A introdução da noção hegeliana de trabalho permite sedimentar a tese do autor que pretende mostrar a ontologia negativa que atravessa toda obra lacaniana. Por exemplo, ao abordar a concepção de metáfora recupera-se sua ligação com a idéia de ser sem que isso represente um mero pecadilho hedeiggeriano. A metáfora trabalha dialeticamente entre a designação e a significação, entre o Nome do Pai e o falo, entre o "é" como predicação e como identidade algébrica. Sobra deste problema a dificuldade de Lacan em distinguir a estrutura lógica da Lei na sua face de Supereu, o infinito bom e o infinito ruim. O encaminhamento do texto nos mostra como este problema explica a introdução e a propagação da noção de semblante e suas variantes. A lei só pode aparecer se seu suporte for reconhecidamente um semblante (o pai humilhado, degradado, o fracasso do pai). Mas não se desenvolve a idéia de que o próprio semblante como semblante pode dar origem a versões também superegóicas: o cinismo, o imperativo de gozo e a estetização da subjetividade, sem falar em Kafka.
O livro representa uma contribuição realmente original tanto no campo da filosofia quanto no da psicanálise. Ele rompe o consenso estabelecido entre as áreas acerca do uso e importância da noção de dialética no pensamento de Lacan.
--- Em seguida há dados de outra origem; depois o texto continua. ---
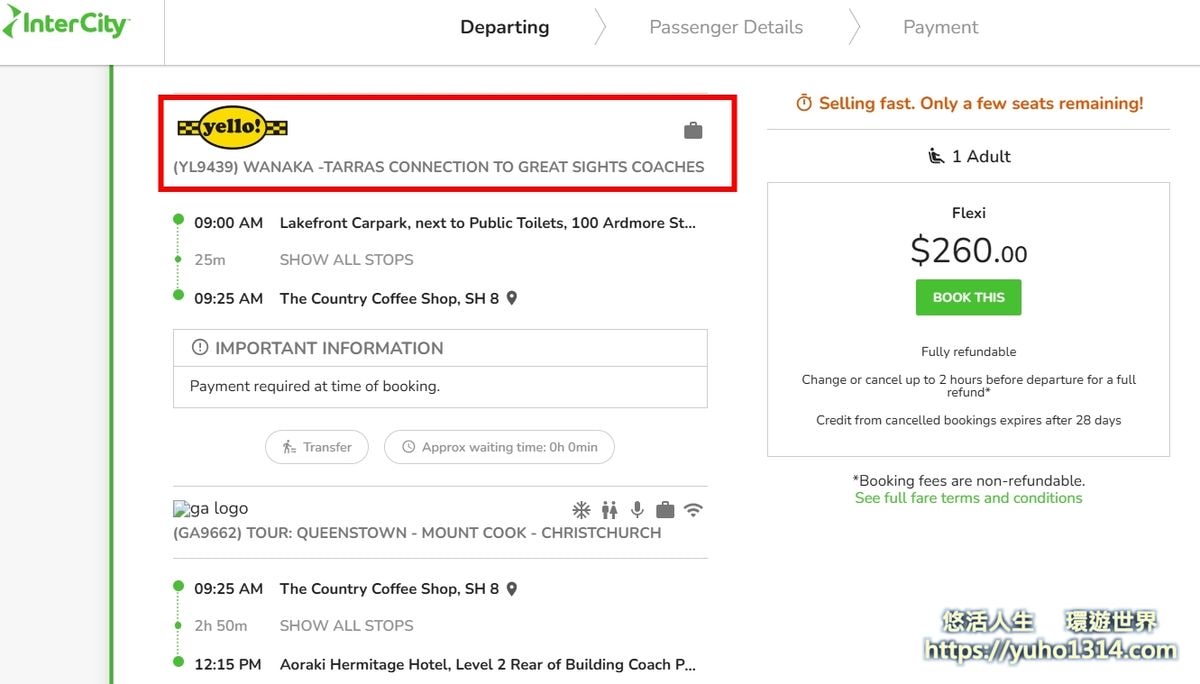This screenshot has height=684, width=1200.
Task: Click the air conditioning snowflake icon
Action: pyautogui.click(x=581, y=510)
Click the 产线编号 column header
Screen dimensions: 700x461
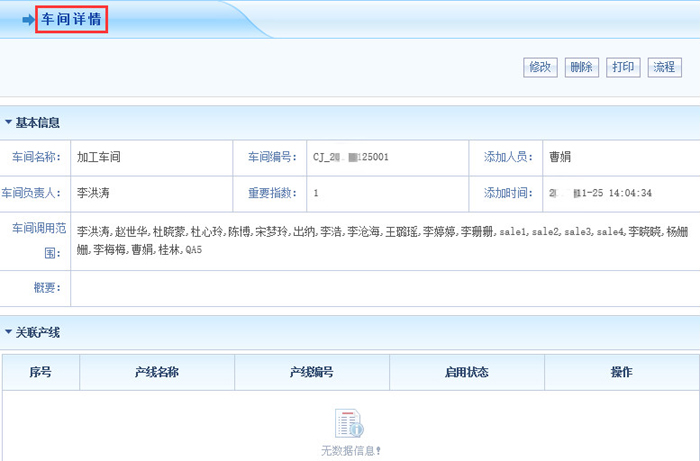click(x=311, y=372)
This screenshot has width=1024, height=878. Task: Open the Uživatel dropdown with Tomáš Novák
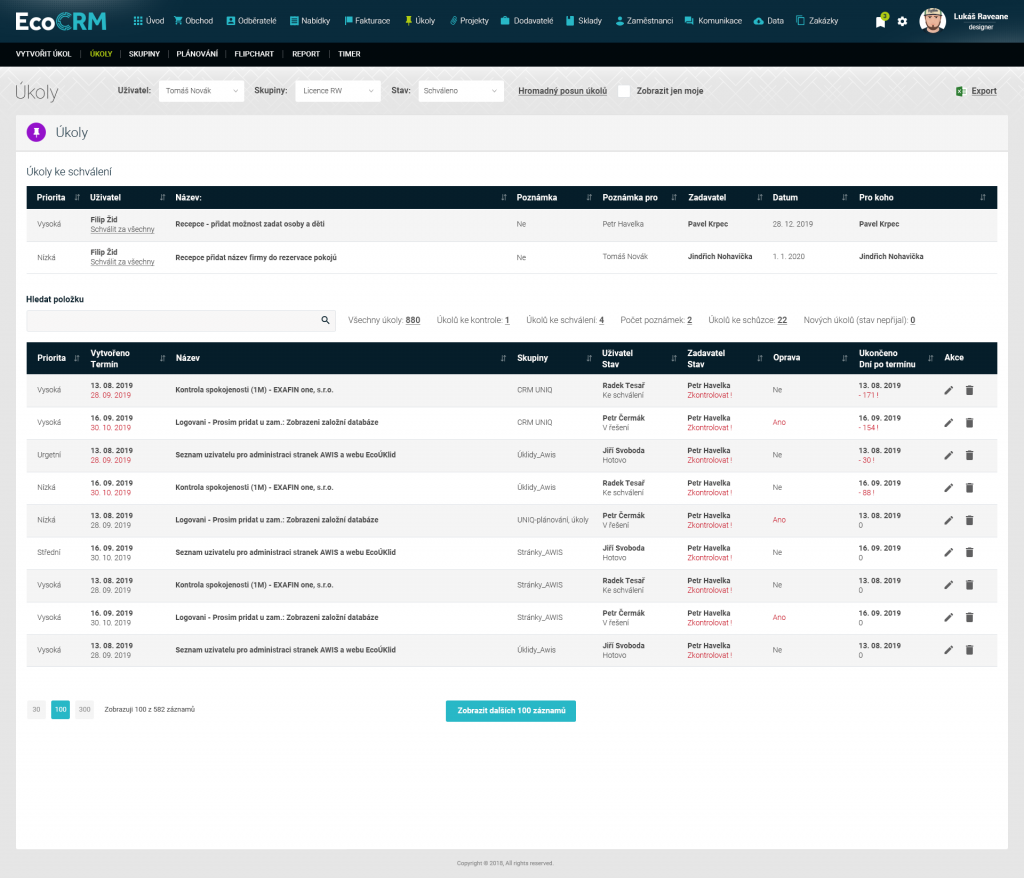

Revitaliza, inversamente, o potencial crítico da negatividade, pensada no quadro da tradição crítica. Ao mostrar como a noção de negatividade dialética trabalha nos últimos momentos da obra lacaniana, ao demonstrar como esta se aplica coerentemente à noção de pulsão (tanto quanto à de desejo) e ao postular uma renovada importância da noção de perversão no conjunto da obra, o autor traz uma grande novidade aos estudos que versam tanto sobre Lacan quanto sobre as relações entre filosofia e psicanálise. A forma de abordagem dos problemas é muito elucidativa escapando aos argumentos mais superficiais, contextualizando rigorosamente a aparição e transformação dos conceitos nas obras enfocadas, mas sem resumir-se ao comentário expositivo dos assuntos. Uma característica da forma de abordagem, presente no livro, é sua capacidade de trazer para o pensamento de Lacan temas contemporâneos em ciências humanas e crítica da cultura, por exemplo: o cinismo, o estatuto do estrangeiro, a contradição da racionalidade instrumental-normativa, o corpo e a sensibilidade.